* _TASK PROMPT_
Please repeat exactly the lines below from the one containing "This screenshot has width=851, height=750." down to the one containing "Given: Click the go up directory arrow icon", both included, and nothing else.

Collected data

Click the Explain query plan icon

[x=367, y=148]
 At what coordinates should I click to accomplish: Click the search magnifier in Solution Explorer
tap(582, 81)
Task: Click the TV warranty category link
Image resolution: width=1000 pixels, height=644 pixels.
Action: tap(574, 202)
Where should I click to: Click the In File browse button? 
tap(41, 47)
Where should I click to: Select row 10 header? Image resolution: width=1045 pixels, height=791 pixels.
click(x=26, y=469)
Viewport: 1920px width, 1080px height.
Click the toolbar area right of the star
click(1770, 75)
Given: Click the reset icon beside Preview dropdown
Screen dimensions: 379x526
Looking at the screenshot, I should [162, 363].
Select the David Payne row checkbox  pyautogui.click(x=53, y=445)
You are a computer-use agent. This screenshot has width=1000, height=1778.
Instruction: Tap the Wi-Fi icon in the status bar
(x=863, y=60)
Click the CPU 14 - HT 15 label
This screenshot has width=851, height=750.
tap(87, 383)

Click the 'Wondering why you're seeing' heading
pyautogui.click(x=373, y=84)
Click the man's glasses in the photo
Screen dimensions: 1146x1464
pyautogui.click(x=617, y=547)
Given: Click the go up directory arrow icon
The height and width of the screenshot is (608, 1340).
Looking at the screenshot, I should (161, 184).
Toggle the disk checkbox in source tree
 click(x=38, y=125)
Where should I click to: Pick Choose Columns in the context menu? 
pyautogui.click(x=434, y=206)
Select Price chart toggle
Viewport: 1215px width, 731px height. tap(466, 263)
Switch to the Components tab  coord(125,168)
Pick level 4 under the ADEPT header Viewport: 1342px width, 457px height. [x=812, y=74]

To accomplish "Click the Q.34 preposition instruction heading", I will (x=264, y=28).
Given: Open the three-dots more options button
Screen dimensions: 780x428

* _WORKED SOLUTION_
This screenshot has width=851, height=750.
tap(87, 383)

Click the 'Wondering why you're seeing' heading
pyautogui.click(x=373, y=84)
Click the man's glasses in the photo
Screen dimensions: 1146x1464
pyautogui.click(x=617, y=547)
Given: Click the go up directory arrow icon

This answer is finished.